Building a model
Here is a basic working example of a model built using MiniML:
from miniml import MiniMLModel, MiniMLParam
class LinearModel(MiniMLModel):
A: MiniMLParam
b: MiniMLParam
def __init__(self, n_in: int, n_out: int):
self.A = MiniMLParam((n_in,n_out))
self.b = MiniMLParam((n_out,))
super().__init__()
def _predict_kernel(self, X, buffer):
return X@self.A(buffer)+self.b(buffer)
if __name__ == "__main__":
import numpy as np
import jax.numpy as jnp
rng = np.random.default_rng(seed=1)
X = jnp.array(rng.normal(size=(100,3)))
y = jnp.sum(X, axis=1, keepdims=True) - 0.5 # Linear function
lin_model = LinearModel(X.shape[1], y.shape[1])
lin_model.randomize()
success = lin_model.fit(X, y).success
y_hat = lin_model.predict(X)
print(f"Fit converged: {success}")
print(f"Final loss: {lin_model.loss(y, y_hat)}")
Let's go through it step by step.
Imports
The top level miniml provides imports for model and parameter classes; other useful imports are found in miniml.loss and miniml.nn.
Class definition
Our model must inherit from MiniMLModel, or one of its child classes. Type hints for the parameters are optional.
Constructor
def __init__(self, n_in: int, n_out: int):
self.A = MiniMLParam((n_in,n_out))
self.b = MiniMLParam((n_out,))
super().__init__()
The constructor structure is extremely important:
- all child parameters and models must be defined inside the constructor;
- the parent constructor
super().__init__()must be called as the very last thing.
If either of these things aren't done, the model won't work. Parameters are tensors initialized by passing the shape as a tuple of integers, and optionally the jax.numpy.dtype and the regularization loss (see regularization loss for more details)

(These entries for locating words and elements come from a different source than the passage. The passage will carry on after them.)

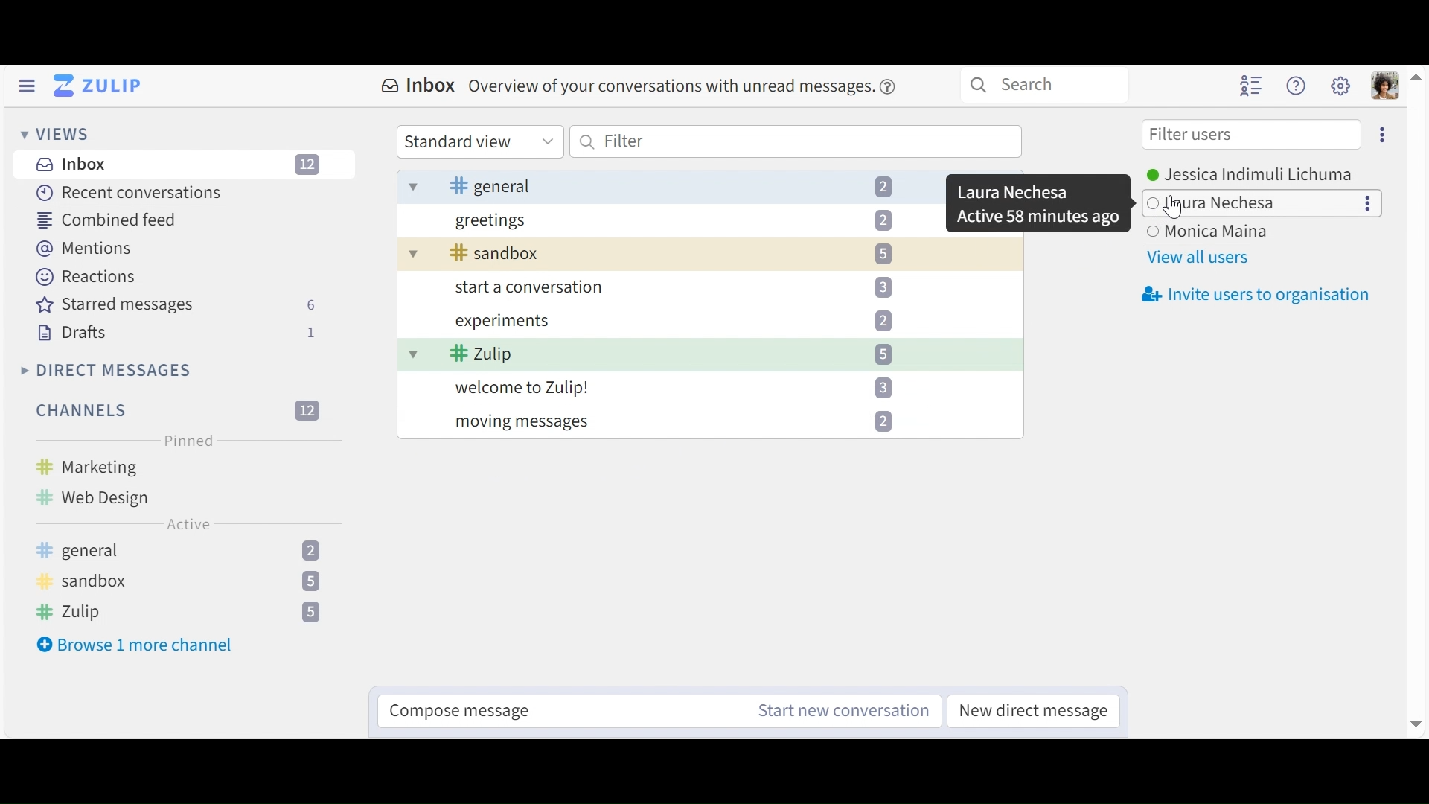 This screenshot has height=804, width=1429. Describe the element at coordinates (640, 86) in the screenshot. I see `Inbox` at that location.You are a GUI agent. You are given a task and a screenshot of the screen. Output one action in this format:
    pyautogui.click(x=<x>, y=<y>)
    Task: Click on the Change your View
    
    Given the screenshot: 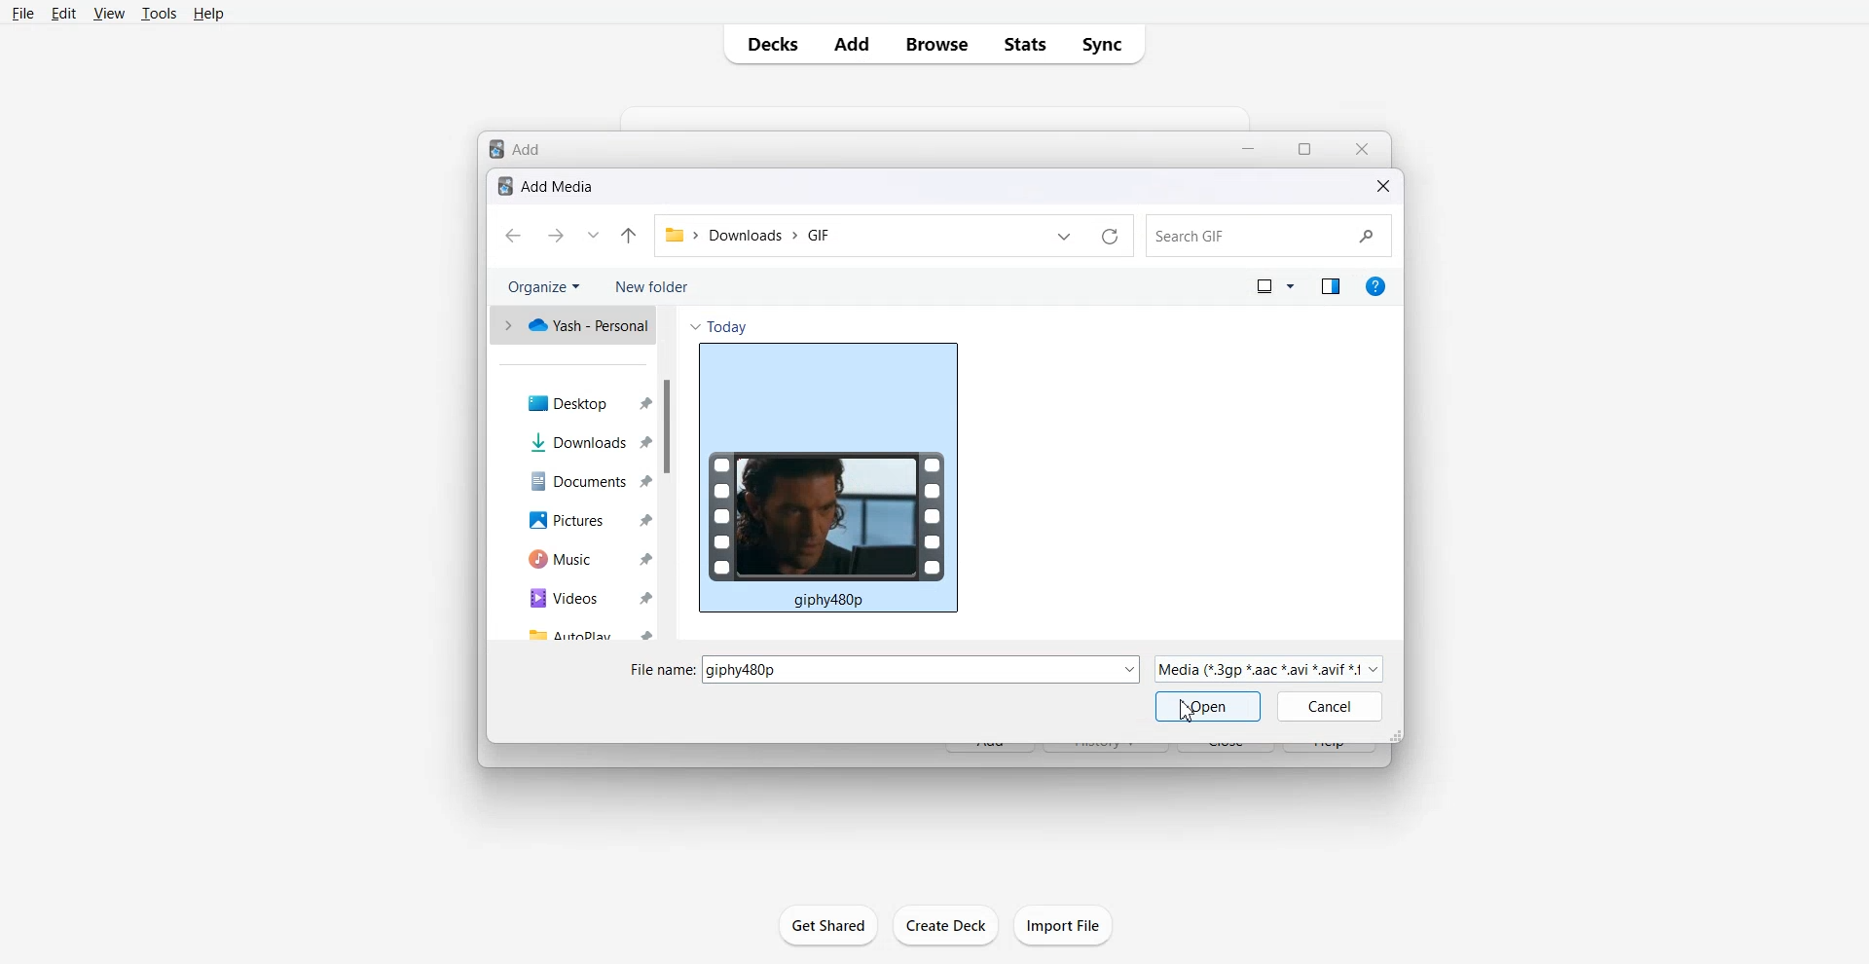 What is the action you would take?
    pyautogui.click(x=1275, y=287)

Predict kernel implementation
MiniMLModel is an abstract base class with ._predict_kernel as an abstract method, meaning any child class has to provide its implementation of it. This is the "forward" inference method. It takes in the input and a buffer (which contains all the model's parameters), and it must return the output.
Note
The parameter buffer is necessary because Jax requires all differentiable functions to be "pure", meaning they can't modify state.
This means every time _predict_kernel is called (inside predict or fit), it gets passed an array with all the parameters it needs
to use. When implementing _predict_kernel you must take care to pass this array forward to all parameters and/or child models so that they can also use it! This means:
-
for parameters, retrieve their value by calling them with the buffer as argument (as in
self.A(buffer)); -
for models, if there are any, call them using their own
_predict_kernelmethods passing the buffer argument in the same way it was passed to this one.
X should be a Jax array, and the parameters can be accessed by calling them with the buffer as an argument; they will also be Jax arrays.
If any parameter is not called this way it will not use the correct values during fitting. Write this function sticking to Jax philosophy for differentiability (use Jax functions and functional constructs).
Example data
if __name__ == "__main__":
import numpy as np
import jax.numpy as jnp
rng = np.random.default_rng(seed=1)
X = jnp.array(rng.normal(size=(100,3)))
y = jnp.sum(X, axis=1, keepdims=True) - 0.5 # Linear function
Here we just import a couple libraries and generate test data in Jax array form.
Preparing the model
Here we create the model object (passing in the input and output dimensions), and then invoke .randomize(). This method does two things:
- internally invoke
lin_model.bind(), which is an essential step that links each parameter to the proper "address" in the global linearized buffer that stores all the model's parameters; - assign random, normally-distributed values to that buffer (it can be passed a
seedargument for determinism if desired).
For models created from scratch, .randomize() is recommended. If loading a model from a file, .bind() would be sufficient here, before invoking .load.
Fitting
Fitting is performed here on a batch of X and y. The required shape of these tensors is entirely down to how the .predict method and the loss functions are implemented, so it can be customized if necessary.
Predicting
y_hat = lin_model.predict(X)
print(f"Fit converged: {success}")
print(f"Final loss: {lin_model.loss(y, y_hat)}")
Here finally we see how to invoke predict directly, and then we can write out the loss of the model (note that .loss returns only the base loss, not the regularization loss).